"""
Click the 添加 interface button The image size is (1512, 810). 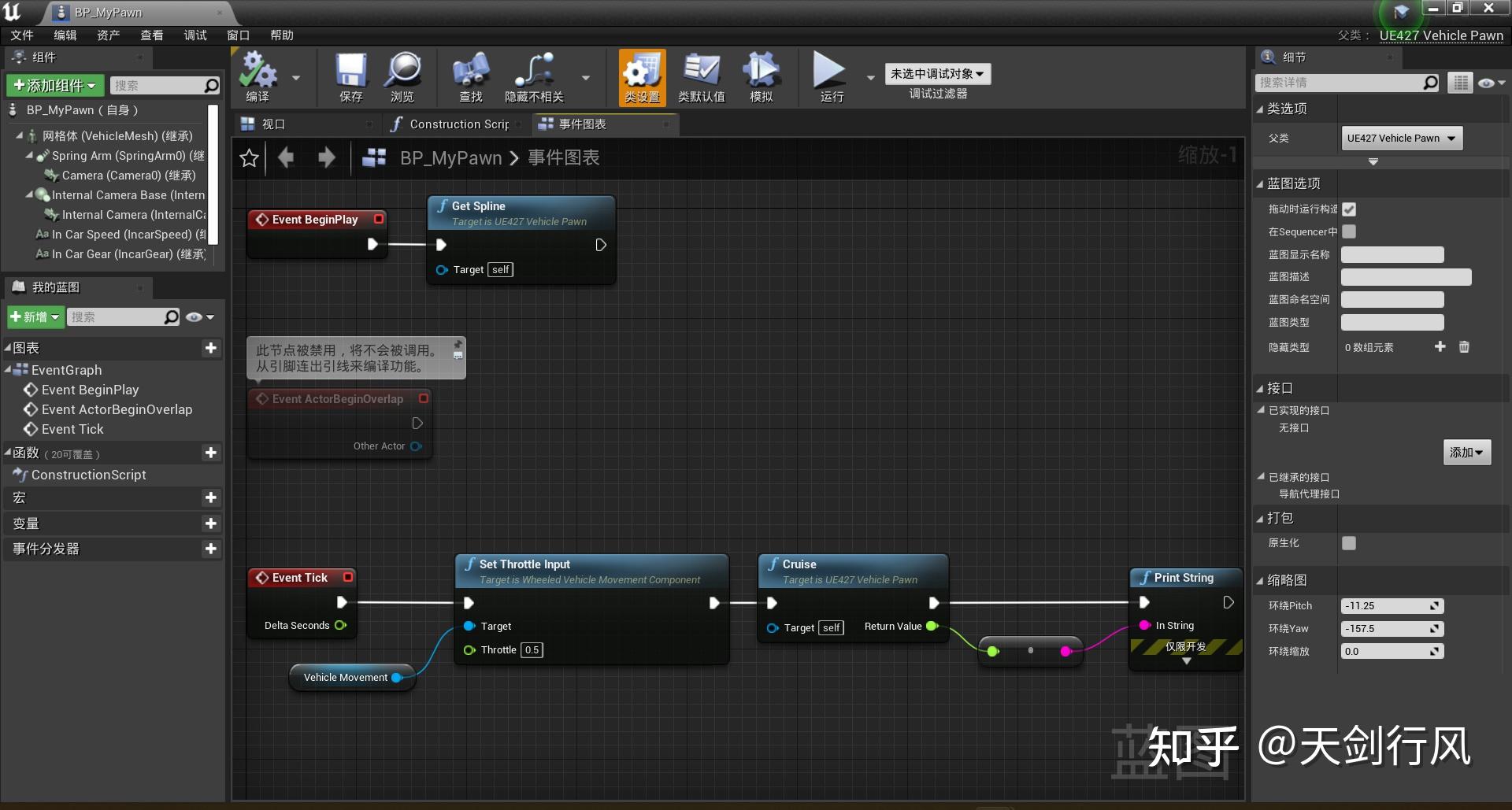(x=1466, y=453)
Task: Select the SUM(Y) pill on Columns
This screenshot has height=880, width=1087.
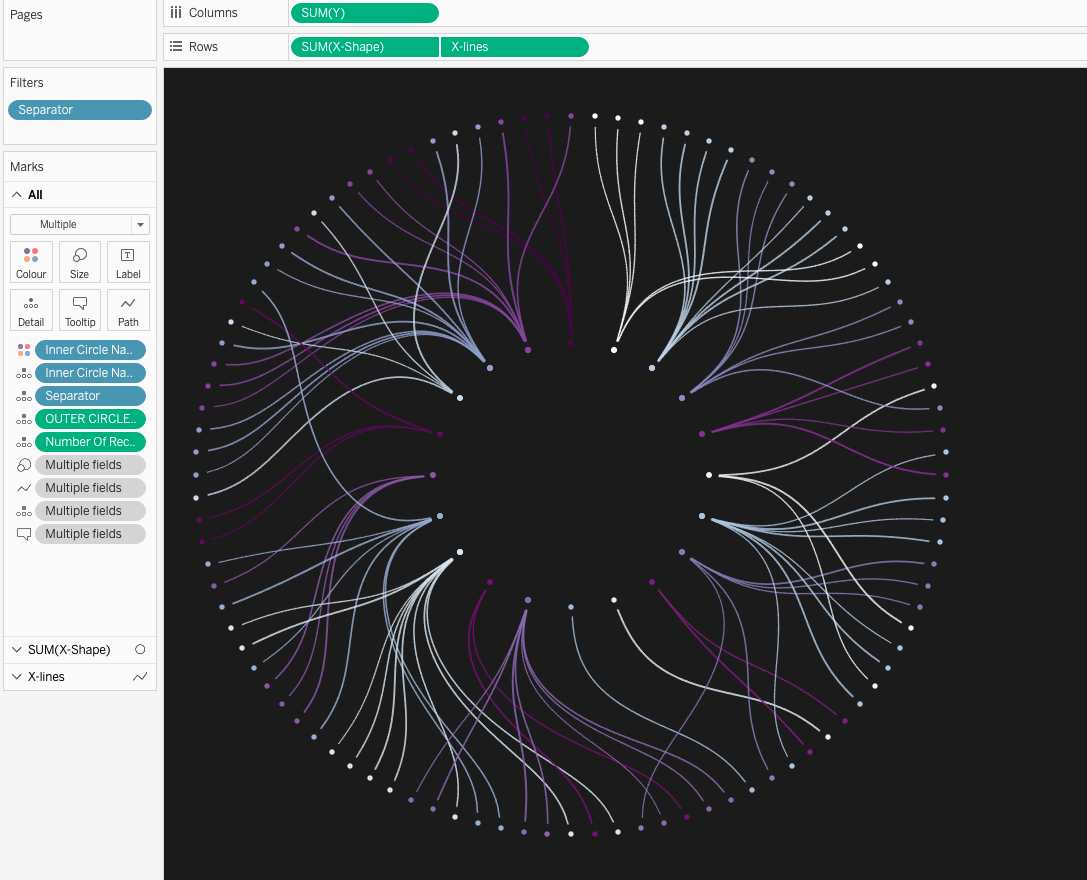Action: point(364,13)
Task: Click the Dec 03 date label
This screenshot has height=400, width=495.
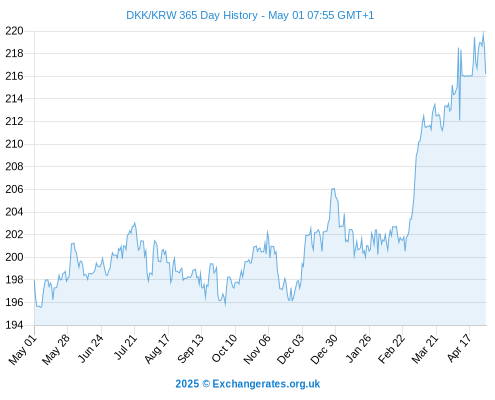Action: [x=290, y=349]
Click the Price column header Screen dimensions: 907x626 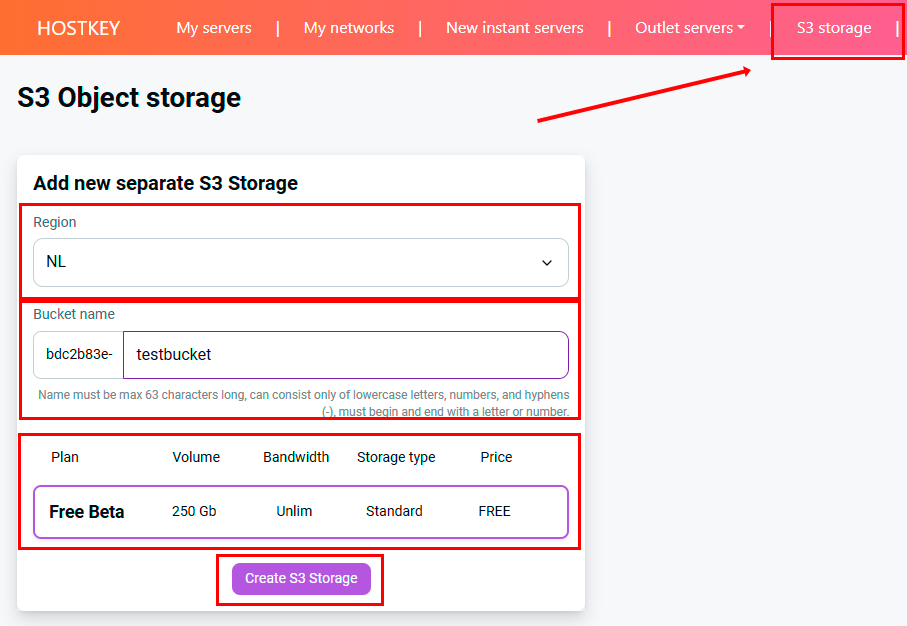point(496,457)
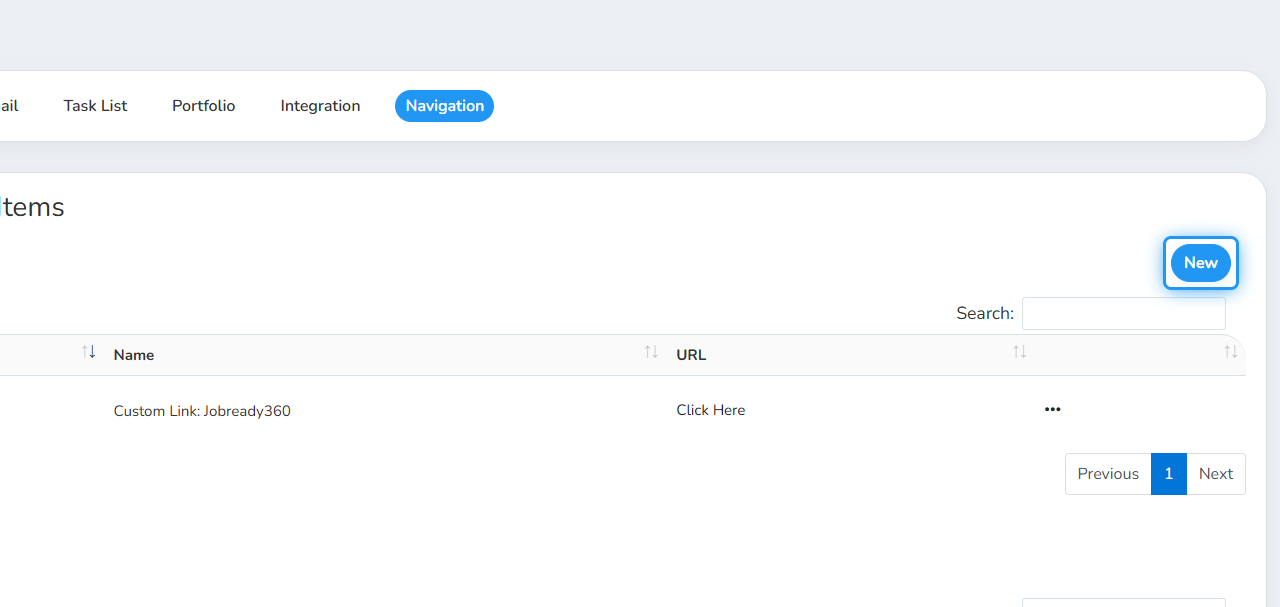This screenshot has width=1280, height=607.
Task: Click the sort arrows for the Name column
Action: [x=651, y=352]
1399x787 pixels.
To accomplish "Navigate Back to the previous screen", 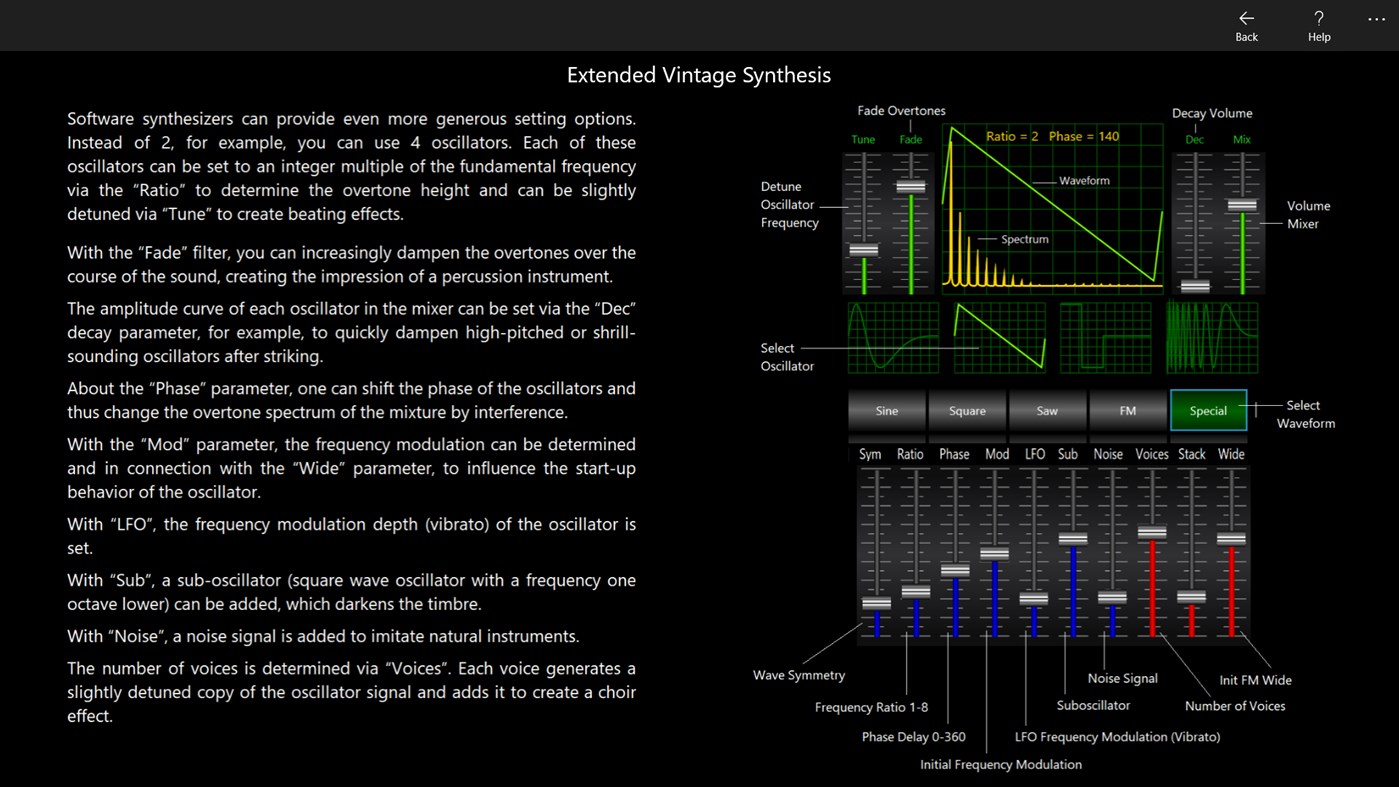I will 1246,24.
"""
→ **EXERCISE**
State how many lines of the entries above contain the word "Task". Reply with the number alone.

→ **ANSWER**
3